** Opening Data provided block **

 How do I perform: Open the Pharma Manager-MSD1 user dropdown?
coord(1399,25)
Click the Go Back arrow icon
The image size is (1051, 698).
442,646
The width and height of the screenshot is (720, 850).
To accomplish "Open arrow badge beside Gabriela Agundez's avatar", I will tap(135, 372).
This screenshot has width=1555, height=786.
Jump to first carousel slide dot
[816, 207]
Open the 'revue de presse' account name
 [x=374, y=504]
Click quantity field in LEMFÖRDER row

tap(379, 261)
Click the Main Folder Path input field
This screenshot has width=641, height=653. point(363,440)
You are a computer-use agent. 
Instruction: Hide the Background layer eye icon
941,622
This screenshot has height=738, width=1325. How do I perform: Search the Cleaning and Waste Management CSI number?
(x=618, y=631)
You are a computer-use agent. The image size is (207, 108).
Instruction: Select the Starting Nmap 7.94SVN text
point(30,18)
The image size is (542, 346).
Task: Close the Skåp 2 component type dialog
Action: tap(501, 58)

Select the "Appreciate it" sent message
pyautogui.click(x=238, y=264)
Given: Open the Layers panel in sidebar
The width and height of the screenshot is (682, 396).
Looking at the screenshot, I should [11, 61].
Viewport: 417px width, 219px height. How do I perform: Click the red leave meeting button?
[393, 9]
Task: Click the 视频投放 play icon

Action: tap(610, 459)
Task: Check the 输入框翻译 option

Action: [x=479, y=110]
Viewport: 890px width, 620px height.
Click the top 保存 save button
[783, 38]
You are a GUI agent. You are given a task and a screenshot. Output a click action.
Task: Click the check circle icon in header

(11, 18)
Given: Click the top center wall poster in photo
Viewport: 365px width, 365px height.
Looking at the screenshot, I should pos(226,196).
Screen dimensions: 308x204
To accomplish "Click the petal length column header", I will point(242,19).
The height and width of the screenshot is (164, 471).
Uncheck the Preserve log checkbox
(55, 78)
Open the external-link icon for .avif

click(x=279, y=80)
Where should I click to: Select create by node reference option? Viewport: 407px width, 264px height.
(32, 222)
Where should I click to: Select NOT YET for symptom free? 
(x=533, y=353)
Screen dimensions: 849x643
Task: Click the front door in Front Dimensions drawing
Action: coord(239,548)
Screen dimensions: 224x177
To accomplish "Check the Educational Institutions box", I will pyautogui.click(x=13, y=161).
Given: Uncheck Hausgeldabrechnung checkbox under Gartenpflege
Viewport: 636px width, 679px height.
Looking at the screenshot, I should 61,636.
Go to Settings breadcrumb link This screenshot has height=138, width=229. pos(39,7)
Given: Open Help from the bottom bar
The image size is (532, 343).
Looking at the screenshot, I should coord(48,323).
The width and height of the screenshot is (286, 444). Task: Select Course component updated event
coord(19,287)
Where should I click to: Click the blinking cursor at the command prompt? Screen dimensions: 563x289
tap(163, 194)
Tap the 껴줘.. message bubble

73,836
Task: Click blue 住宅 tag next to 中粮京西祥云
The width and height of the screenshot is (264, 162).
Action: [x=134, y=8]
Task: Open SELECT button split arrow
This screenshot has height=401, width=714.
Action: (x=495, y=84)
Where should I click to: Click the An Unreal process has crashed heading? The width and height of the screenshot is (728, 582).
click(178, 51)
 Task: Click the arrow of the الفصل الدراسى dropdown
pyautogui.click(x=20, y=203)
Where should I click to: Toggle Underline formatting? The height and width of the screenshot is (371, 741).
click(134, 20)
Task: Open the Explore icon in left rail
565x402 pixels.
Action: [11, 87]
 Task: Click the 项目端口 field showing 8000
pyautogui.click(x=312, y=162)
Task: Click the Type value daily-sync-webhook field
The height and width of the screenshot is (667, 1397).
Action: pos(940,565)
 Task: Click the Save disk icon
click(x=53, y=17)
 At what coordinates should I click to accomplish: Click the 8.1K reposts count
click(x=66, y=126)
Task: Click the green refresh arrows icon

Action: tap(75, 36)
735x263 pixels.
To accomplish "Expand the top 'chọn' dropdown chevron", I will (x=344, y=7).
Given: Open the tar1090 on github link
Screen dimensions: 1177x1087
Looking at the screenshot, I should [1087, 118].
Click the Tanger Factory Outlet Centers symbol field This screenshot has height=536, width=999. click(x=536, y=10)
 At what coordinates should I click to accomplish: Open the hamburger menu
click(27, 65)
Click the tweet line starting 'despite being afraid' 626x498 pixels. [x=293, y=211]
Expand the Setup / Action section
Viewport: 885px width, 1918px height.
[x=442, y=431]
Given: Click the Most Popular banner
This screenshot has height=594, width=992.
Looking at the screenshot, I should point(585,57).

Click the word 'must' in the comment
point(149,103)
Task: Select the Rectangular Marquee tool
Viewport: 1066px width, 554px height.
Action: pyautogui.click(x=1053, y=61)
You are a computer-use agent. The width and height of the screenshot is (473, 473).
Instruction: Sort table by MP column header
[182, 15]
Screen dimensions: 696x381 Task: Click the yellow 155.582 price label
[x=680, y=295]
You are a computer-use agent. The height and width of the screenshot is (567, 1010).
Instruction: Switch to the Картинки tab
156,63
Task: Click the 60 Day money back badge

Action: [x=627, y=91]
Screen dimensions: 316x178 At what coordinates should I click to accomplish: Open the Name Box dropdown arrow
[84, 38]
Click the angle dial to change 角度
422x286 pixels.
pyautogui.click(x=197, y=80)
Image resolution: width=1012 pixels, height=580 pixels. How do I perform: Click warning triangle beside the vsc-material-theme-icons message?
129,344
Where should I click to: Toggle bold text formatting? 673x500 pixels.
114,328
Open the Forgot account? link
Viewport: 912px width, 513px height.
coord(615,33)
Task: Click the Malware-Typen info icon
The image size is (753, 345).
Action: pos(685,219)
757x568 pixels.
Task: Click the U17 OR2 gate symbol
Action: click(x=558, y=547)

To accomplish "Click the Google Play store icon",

** Closing Data provided block **

| What the exercise asks |
All entries given above should be transcribed exactly, with none omitted.

| Response to this exercise |
 How do I perform: Open the Pharma Manager-MSD1 user dropdown?
coord(1399,25)
Click the Go Back arrow icon
The image size is (1051, 698).
442,646
The width and height of the screenshot is (720, 850).
To accomplish "Open arrow badge beside Gabriela Agundez's avatar", I will tap(135, 372).
This screenshot has width=1555, height=786.
Jump to first carousel slide dot
[816, 207]
Open the 'revue de presse' account name
 [x=374, y=504]
Click quantity field in LEMFÖRDER row

tap(379, 261)
Click the Main Folder Path input field
This screenshot has width=641, height=653. point(363,440)
You are a computer-use agent. 
Instruction: Hide the Background layer eye icon
941,622
This screenshot has height=738, width=1325. How do I perform: Search the Cleaning and Waste Management CSI number?
(x=618, y=631)
You are a computer-use agent. The image size is (207, 108).
Instruction: Select the Starting Nmap 7.94SVN text
point(30,18)
The image size is (542, 346).
Task: Close the Skåp 2 component type dialog
Action: tap(501, 58)

Select the "Appreciate it" sent message
pyautogui.click(x=238, y=264)
Given: Open the Layers panel in sidebar
The width and height of the screenshot is (682, 396).
Looking at the screenshot, I should [11, 61].
Viewport: 417px width, 219px height. How do I perform: Click the red leave meeting button?
[393, 9]
Task: Click the 视频投放 play icon

Action: tap(610, 459)
Task: Check the 输入框翻译 option

Action: [x=479, y=110]
Viewport: 890px width, 620px height.
Click the top 保存 save button
[783, 38]
You are a GUI agent. You are given a task and a screenshot. Output a click action.
Task: Click the check circle icon in header

(11, 18)
Given: Click the top center wall poster in photo
Viewport: 365px width, 365px height.
Looking at the screenshot, I should pos(226,196).
Screen dimensions: 308x204
To accomplish "Click the petal length column header", I will point(242,19).
The height and width of the screenshot is (164, 471).
Uncheck the Preserve log checkbox
(55, 78)
Open the external-link icon for .avif

click(x=279, y=80)
Where should I click to: Select create by node reference option? Viewport: 407px width, 264px height.
(32, 222)
Where should I click to: Select NOT YET for symptom free? 
(x=533, y=353)
Screen dimensions: 849x643
Task: Click the front door in Front Dimensions drawing
Action: coord(239,548)
Screen dimensions: 224x177
To accomplish "Check the Educational Institutions box", I will pyautogui.click(x=13, y=161).
Given: Uncheck Hausgeldabrechnung checkbox under Gartenpflege
Viewport: 636px width, 679px height.
Looking at the screenshot, I should 61,636.
Go to Settings breadcrumb link This screenshot has height=138, width=229. pos(39,7)
Given: Open Help from the bottom bar
The image size is (532, 343).
Looking at the screenshot, I should coord(48,323).
The width and height of the screenshot is (286, 444). Task: Select Course component updated event
coord(19,287)
Where should I click to: Click the blinking cursor at the command prompt? Screen dimensions: 563x289
tap(163, 194)
Tap the 껴줘.. message bubble

73,836
Task: Click blue 住宅 tag next to 中粮京西祥云
The width and height of the screenshot is (264, 162).
Action: [x=134, y=8]
Task: Open SELECT button split arrow
This screenshot has height=401, width=714.
Action: (x=495, y=84)
Where should I click to: Click the An Unreal process has crashed heading? The width and height of the screenshot is (728, 582).
click(178, 51)
 Task: Click the arrow of the الفصل الدراسى dropdown
pyautogui.click(x=20, y=203)
Where should I click to: Toggle Underline formatting? The height and width of the screenshot is (371, 741).
click(134, 20)
Task: Open the Explore icon in left rail
565x402 pixels.
Action: [11, 87]
 Task: Click the 项目端口 field showing 8000
pyautogui.click(x=312, y=162)
Task: Click the Type value daily-sync-webhook field
The height and width of the screenshot is (667, 1397).
Action: pos(940,565)
 Task: Click the Save disk icon
click(x=53, y=17)
 At what coordinates should I click to accomplish: Click the 8.1K reposts count
click(x=66, y=126)
Task: Click the green refresh arrows icon

Action: tap(75, 36)
735x263 pixels.
To accomplish "Expand the top 'chọn' dropdown chevron", I will (x=344, y=7).
Given: Open the tar1090 on github link
Screen dimensions: 1177x1087
Looking at the screenshot, I should [1087, 118].
Click the Tanger Factory Outlet Centers symbol field This screenshot has height=536, width=999. click(x=536, y=10)
 At what coordinates should I click to accomplish: Open the hamburger menu
click(27, 65)
Click the tweet line starting 'despite being afraid' 626x498 pixels. [x=293, y=211]
Expand the Setup / Action section
Viewport: 885px width, 1918px height.
[x=442, y=431]
Given: Click the Most Popular banner
This screenshot has height=594, width=992.
Looking at the screenshot, I should point(585,57).

Click the word 'must' in the comment
point(149,103)
Task: Select the Rectangular Marquee tool
Viewport: 1066px width, 554px height.
Action: pyautogui.click(x=1053, y=61)
You are a computer-use agent. The width and height of the screenshot is (473, 473).
Instruction: Sort table by MP column header
[182, 15]
Screen dimensions: 696x381 Task: Click the yellow 155.582 price label
[x=680, y=295]
You are a computer-use agent. The height and width of the screenshot is (567, 1010).
Instruction: Switch to the Картинки tab
156,63
Task: Click the 60 Day money back badge

Action: [x=627, y=91]
Screen dimensions: 316x178 At what coordinates should I click to accomplish: Open the Name Box dropdown arrow
[84, 38]
Click the angle dial to change 角度
422x286 pixels.
pyautogui.click(x=197, y=80)
Image resolution: width=1012 pixels, height=580 pixels. How do I perform: Click warning triangle beside the vsc-material-theme-icons message?
129,344
Where should I click to: Toggle bold text formatting? 673x500 pixels.
114,328
Open the Forgot account? link
Viewport: 912px width, 513px height.
coord(615,33)
Task: Click the Malware-Typen info icon
The image size is (753, 345).
Action: pos(685,219)
757x568 pixels.
Task: Click the U17 OR2 gate symbol
Action: click(x=558, y=547)

To accomplish "Click the Google Play store icon",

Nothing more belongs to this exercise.